LA DOMINANCE SOCIALE 

Le dictionnaire Robert (1990) définit la dominance comme la prépondérance d’un trait sur un autre. En écologie, ce terme s’applique à la fréquence relative d’une espèce par rapport aux autres, dans un milieu donné (Immelmann, 1982). La psychologie générale conçoit la dominance par rapport aux désirs et à la prédisposition d’un individu pour essayer d’influencer les autres. En éthologie le concept de la dominance paraît constituer un concept clé pour comprendre le fonctionnement comportemental du jeune enfant en groupe de pairs. Les recherches sur la dominance sociale ont donné lieu à deux optiques. D’une part, l’éthologie classique considère que la dominance doit être comprise comme une caractéristique individuelle. Chez chaque enfant, à partir de ses expériences sociales variées, se développe un style comportemental particulier. Ce style déterminerait l’attitude de l’enfant dans ces échanges actuels. Pour Montagner (1978), le profil comportemental individuel reste relativement stable et indépendant du  groupe dans lequel s’intègre l’enfant. D’autre part selon l’éthologie sociale, la dominance est comprise comme une construction se résumant à un ensemble d’adaptations ponctuelles entre les enfants vivant dans un groupe stable (Trudel, Gauthier, Jacques et Strayer, 1983).

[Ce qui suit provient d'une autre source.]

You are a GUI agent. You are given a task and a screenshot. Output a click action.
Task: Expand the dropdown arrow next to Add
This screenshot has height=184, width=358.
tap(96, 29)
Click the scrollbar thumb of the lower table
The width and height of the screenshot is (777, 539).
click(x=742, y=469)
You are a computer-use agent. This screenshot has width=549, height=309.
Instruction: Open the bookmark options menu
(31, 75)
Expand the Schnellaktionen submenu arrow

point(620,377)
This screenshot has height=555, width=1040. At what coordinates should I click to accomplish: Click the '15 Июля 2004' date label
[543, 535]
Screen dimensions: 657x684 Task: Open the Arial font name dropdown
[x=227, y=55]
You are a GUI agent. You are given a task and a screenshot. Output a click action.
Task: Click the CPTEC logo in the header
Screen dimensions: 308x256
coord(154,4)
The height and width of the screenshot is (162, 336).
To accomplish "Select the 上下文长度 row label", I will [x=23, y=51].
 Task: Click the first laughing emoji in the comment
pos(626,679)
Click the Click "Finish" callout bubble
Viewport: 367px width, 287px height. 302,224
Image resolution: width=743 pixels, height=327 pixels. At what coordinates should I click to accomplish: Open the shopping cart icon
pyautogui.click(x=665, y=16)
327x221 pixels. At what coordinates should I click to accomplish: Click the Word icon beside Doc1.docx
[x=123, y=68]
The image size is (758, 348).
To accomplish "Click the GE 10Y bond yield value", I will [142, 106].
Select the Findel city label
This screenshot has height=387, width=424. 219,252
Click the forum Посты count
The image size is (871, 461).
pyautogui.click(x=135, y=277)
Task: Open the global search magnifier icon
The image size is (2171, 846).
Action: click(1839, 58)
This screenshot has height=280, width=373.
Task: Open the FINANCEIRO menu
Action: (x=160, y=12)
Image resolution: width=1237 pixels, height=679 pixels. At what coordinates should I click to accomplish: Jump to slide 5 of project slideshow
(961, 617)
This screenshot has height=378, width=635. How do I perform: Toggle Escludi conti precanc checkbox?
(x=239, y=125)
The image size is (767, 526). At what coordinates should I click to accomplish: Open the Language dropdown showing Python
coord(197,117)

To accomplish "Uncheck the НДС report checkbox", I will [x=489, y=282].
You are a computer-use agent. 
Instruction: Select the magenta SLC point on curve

Toujours selon cette optique, la dominance ne décrit pas une caractéristique individuelle mais une série d’ajustements collectifs manifestés à l’intérieur du groupe. La dominance sociale serait donc un phénomène d’adaptation collective permettant au groupe de résister aux pressions internes voire l’éclatement de l’unité sociale. Toujours en rapport avec l’éthologie sociale, Hinde (1976) et Strayer (1978) ont proposé quatre niveaux descriptifs pour analyser les modes d’adaptation sociale: 1) les schèmes de comportements, 2) les interactions, 3) les relations et 4) la structure sociale. Les schèmes réfèrent au répertoire des manifestations comportementales du sujet. Les interactions, pour leur part, englobent les gestes dirigés vers la cible. Les relations impliquent la récurrence des gestes entre les partenaires. Finalement, la structure sociale fournit l’ensemble des relations observées dans le groupe.

Distinction entre la dominance sociale et l’agressivité

 Entreprendre une étude éthologique sur la dominance sociale implique une distinction entre le concept de dominance et celui de l’agressivité. En effet, la dominance sociale ne doit pas être confondue avec les comportements agressifs qui ne sont qu’une des modalités observables que les individus utilisent pour établir et maintenir la structure de dominance. En fait, la dominance (établie par des conduites agressives) implique un échange conflictuel dyadique et que l’un des partenaires en cause réagisse par un comportement de soumission. C’est à partir de l’ensemble des relations dyadiques agressives entre tous les partenaires d’un groupe qu’une structure de dominance sociale peut être dégagée. Comme nous l’avons déjà souligné, cette structure repose sur une distribution de l’ensemble des relations conflictuelles dyadiques par lesquelles le chercheur positionne chacun des individus du groupe en tenant compte des indices d’asymétrie (si l’enfant A domine l’enfant B, alors l’enfant B ne peut dominer l’enfant A) et de linéarité (si l’enfant A domine l’enfant B qui lui même domine l’enfant C, alors l’enfant A domine l’enfant C) (Trudel et Strayer, 1985). Au niveau du groupe, l’analyse du niveau d’asymétrie permet d’évaluer la plus ou moins grande rigidité des relations de dominance tandis que l’analyse du 15 niveau de linéarité permet d’évaluer le degré de transitivité linéaire de la structure sociale. 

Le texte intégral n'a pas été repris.